Keeping Your Aging Brain Active 

The brain is arguably the most important organ in the human body.  It controls each and every function and is responsible for all of your movements and memories, actions and reactions, feelings and emotions, and more.  The functions of all other organs within your body are controlled by the brain.  As the command center of the body, ensuring optimal function is of the utmost importance, especially for the aging brain.  As you get older, changes happen all throughout your body, including your brain.  Communication between neurons may become less effective, certain areas may experience shrinkage, inflammation in response to injury or illness may occur, and blood flow may decrease.  These changes can affect your ability to recall, multitask, and focus.  Keeping the brain active and engaged can slow the process of cognitive decline, keeping your mind sharp.  Regardless of your age, here are some activities to help improve your cognitive function and stimulate your brain!

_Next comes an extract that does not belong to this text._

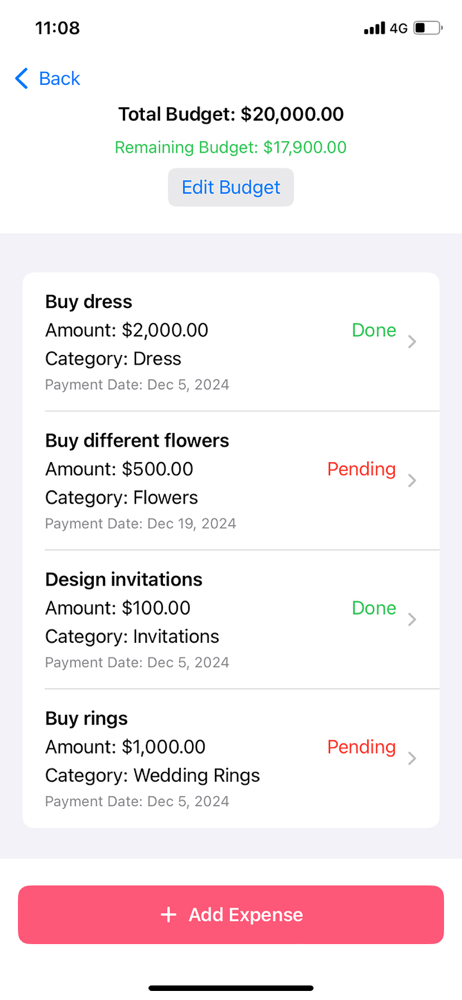Tap the plus icon on Add Expense
The image size is (462, 1000).
coord(168,915)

When you open up a book, you open up a world of opportunities!  Not only can reading introduce you to new places, people, and experiences, but it can also rewire your brain and create new neural networks.  Additionally, reading can boost cognitive function and improve memory.  Exploring a variety of reading materials can engage different parts of the brain.  Nonfiction works that introduce you to new facts and information trigger different areas of the brain than books that appeal to emotions, such as murder mysteries or romance novels.  You can also challenge different areas of the brain in the way you choose to receive the information.

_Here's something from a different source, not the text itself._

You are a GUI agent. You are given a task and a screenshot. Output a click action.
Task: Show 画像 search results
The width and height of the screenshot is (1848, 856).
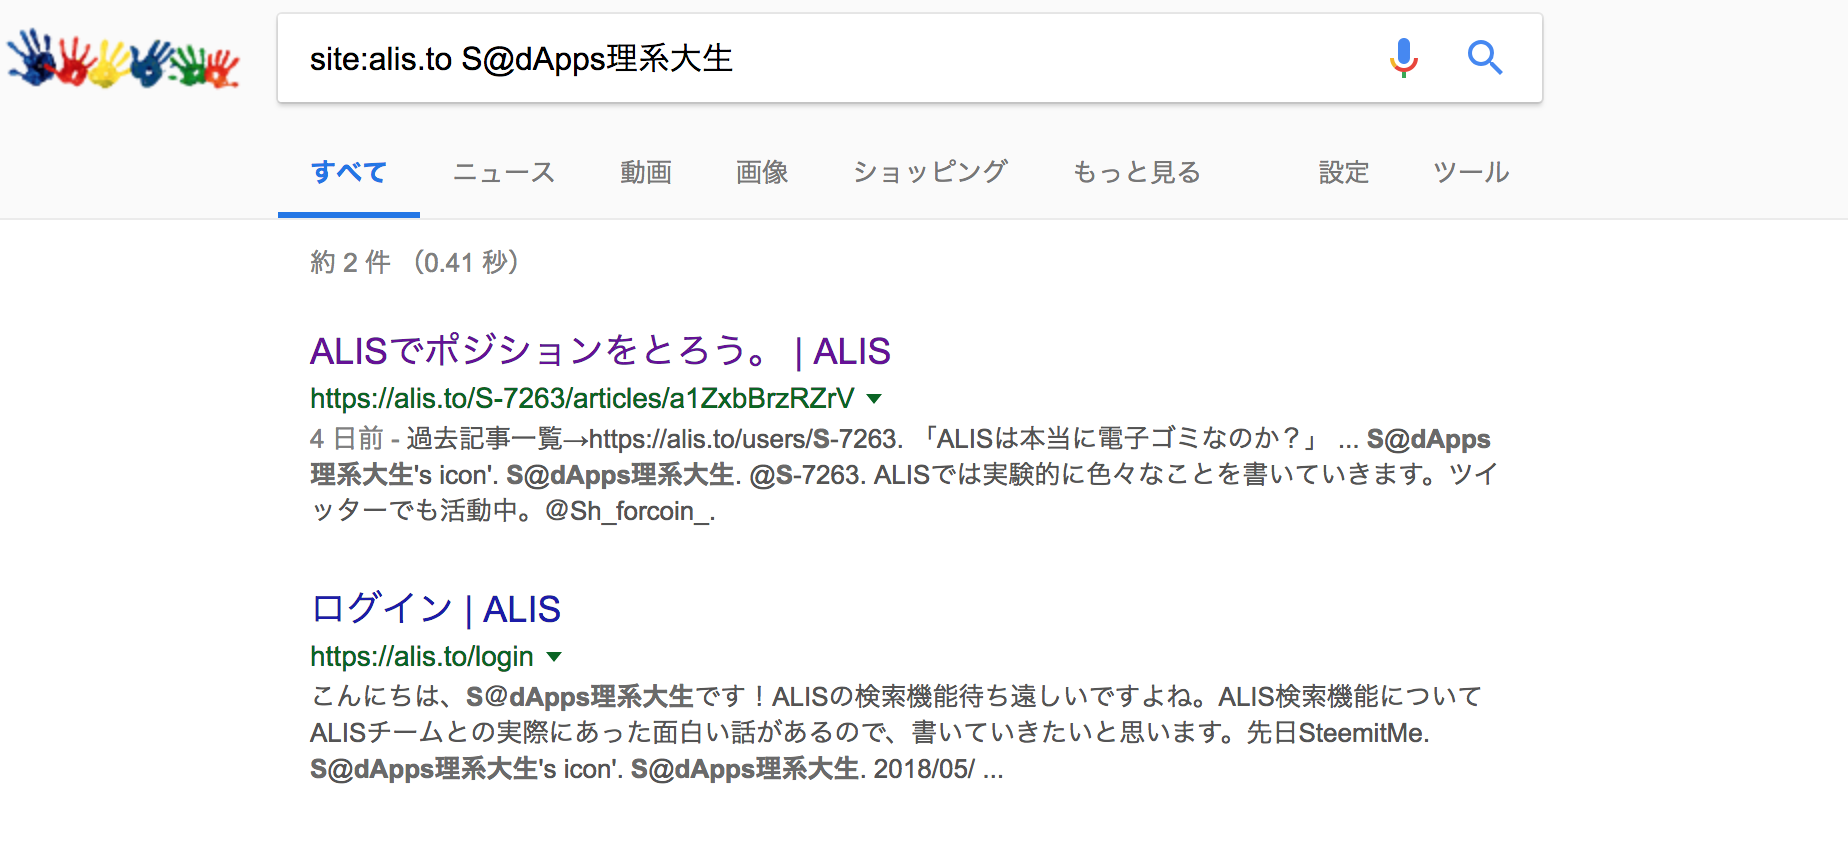click(x=762, y=173)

For instance, traditionally, most people read silently, directly from the book.  Reading out loud or listening to an audio book changes the way your brain receives and interprets the information.


A puzzle is defined as “a game, toy, or problem designed to test ingenuity or knowledge”.  The main goal is to challenge the mind and force you to understand or solve smaller parts to put together a bigger picture.  Jigsaw puzzles require a great deal of focus and patience to complete.  They help to improve your focus and attention span while challenging your spatial and visual abilities.  Puzzles improve cognitive skills, critical thinking, and logical reasoning through mental manipulation and organization of puzzle pieces by size, shape, and color.  The brain focuses on smaller pieces and areas of the puzzle, while figuring out how they fit into the bigger picture.

Outside of traditional jigsaw puzzles are a plethora of mind puzzles that challenge the brain in a similar way.  Sudoku, crossword puzzles, dexterity puzzles, and cryptograms are just a few of the many varieties of brain teasers that can improve cognitive function.  Research shows that completing a daily crossword or sudoku puzzle may even delay the onset of cognitive decline.


Going out into the community and giving your time and talent is beneficial to all parties involved.  Whether you choose to volunteer at an animal shelter, food bank, local church, hospital, or other venue, you’re helping to fulfill a need for others around you, while simultaneously fulfilling needs of your own.  Volunteering opens the door to interact with others and make social connections.  Participating in social activities and building social networks are like exercise for your brain.  Socialization can strengthen neural networks and stimulate attention and memory.  In addition to the social aspect of volunteering, it also allows you to put new skills to use or to practice your lifelong skills.

Learn Something New

Seniors can protect their brains from dementia throughout lifelong learning.  Picking up a new skill or hobby not only helps prevent cognitive decline, but also keeps your mind sharp.  A wide variety of activities can play a beneficial role in not only your brain health, but your physical health as well.  Activities such as swimming, biking, yoga, and gardening keep your muscles moving, improving your overall quality of life.  Learning a new instrument, exploring photography, or engaging in bird watching are a few of the many hobbies that can challenge your brain and enhance your mental capability.

New hobbies also open up more possibilities for meeting new people and forming meaningful relationships.  Such connections allow for more socialization with people who possess similar interests.  Building new relationships and finding joy in new activities help to contribute to your mental well-being.  It provides meaning in your life and brings a sense of purpose to your day-to-day activities.  New hobbies are a great way to increase your self-esteem and keep you involved and active, while reducing loneliness and increasing feelings of joy and happiness.